• **Task description**:
If a line in the data below holds the word "section", copy it.

• **Records to process**:
------------------------------------------------

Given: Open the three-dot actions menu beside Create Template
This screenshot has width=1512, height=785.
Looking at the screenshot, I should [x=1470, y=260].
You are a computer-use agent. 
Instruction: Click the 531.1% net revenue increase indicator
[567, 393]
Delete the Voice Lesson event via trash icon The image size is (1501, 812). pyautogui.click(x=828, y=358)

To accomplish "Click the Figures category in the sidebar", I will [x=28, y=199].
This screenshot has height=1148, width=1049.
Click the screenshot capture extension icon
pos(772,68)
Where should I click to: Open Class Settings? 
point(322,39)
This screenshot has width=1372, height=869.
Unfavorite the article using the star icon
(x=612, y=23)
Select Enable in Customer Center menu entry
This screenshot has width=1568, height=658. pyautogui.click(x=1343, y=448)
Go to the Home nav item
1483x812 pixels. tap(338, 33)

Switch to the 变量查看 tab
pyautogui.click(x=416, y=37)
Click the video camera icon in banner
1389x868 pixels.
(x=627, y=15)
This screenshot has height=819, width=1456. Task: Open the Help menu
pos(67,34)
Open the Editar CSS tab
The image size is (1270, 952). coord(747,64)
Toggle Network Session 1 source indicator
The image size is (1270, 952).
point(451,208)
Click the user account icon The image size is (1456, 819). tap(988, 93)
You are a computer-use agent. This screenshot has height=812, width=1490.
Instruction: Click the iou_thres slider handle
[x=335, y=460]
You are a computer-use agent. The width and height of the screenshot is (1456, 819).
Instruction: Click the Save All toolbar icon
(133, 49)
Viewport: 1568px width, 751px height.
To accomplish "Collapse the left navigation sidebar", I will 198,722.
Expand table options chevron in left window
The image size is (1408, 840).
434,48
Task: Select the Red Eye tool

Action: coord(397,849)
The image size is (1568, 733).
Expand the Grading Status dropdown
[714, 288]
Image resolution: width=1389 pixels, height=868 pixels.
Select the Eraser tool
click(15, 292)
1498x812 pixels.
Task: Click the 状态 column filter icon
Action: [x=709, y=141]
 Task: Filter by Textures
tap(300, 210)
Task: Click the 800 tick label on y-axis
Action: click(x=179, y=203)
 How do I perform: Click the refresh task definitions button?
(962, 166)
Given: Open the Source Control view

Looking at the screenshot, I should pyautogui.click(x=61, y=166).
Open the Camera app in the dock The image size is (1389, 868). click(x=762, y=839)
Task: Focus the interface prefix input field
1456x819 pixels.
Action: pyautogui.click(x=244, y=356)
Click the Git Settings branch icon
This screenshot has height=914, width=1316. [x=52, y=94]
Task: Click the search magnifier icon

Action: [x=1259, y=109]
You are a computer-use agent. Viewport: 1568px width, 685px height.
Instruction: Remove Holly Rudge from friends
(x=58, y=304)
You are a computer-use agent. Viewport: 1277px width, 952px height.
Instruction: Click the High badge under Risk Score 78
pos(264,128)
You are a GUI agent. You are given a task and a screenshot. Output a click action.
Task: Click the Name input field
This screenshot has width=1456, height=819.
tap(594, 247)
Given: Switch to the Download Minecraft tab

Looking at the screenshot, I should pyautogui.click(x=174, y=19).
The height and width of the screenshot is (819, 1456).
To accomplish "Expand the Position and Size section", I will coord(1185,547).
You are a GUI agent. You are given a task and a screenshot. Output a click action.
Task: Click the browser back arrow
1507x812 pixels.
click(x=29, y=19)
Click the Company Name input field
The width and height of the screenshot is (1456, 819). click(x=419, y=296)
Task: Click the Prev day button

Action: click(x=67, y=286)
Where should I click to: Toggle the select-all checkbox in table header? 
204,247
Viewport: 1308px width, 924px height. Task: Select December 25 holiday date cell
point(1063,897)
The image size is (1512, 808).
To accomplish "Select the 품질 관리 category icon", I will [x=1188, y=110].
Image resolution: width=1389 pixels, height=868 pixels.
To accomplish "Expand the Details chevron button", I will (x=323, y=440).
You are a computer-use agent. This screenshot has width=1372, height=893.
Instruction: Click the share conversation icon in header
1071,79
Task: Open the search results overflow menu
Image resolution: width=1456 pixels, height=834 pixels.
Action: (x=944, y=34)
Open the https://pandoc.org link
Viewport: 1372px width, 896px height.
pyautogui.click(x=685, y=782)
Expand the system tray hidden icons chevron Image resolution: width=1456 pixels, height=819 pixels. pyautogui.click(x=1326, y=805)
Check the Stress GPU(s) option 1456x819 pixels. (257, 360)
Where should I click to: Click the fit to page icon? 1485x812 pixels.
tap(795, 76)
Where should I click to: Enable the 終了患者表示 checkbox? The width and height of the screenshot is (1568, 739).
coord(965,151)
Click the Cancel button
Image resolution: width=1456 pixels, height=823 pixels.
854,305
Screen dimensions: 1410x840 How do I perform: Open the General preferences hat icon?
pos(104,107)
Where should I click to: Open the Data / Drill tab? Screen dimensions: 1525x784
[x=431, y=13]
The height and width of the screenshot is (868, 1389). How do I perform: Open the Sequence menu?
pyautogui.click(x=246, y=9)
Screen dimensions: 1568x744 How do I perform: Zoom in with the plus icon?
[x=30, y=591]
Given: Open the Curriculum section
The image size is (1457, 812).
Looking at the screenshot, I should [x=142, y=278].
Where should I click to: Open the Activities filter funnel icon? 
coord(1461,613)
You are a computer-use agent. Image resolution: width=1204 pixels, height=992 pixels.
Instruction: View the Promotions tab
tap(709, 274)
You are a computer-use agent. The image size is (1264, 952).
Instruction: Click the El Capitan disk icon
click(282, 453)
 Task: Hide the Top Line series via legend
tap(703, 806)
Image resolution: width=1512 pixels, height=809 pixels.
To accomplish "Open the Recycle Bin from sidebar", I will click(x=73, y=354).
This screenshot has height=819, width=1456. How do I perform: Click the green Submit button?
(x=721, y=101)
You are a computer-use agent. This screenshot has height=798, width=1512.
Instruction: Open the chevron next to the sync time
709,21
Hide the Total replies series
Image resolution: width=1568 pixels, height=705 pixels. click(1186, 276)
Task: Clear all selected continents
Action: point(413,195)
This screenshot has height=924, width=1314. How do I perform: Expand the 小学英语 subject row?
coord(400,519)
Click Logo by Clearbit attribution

------------------------------------------------

• **Answer to this task**:
To accomplish "Expand the Position and Size section", I will coord(1185,547).
Given: Open the Curriculum section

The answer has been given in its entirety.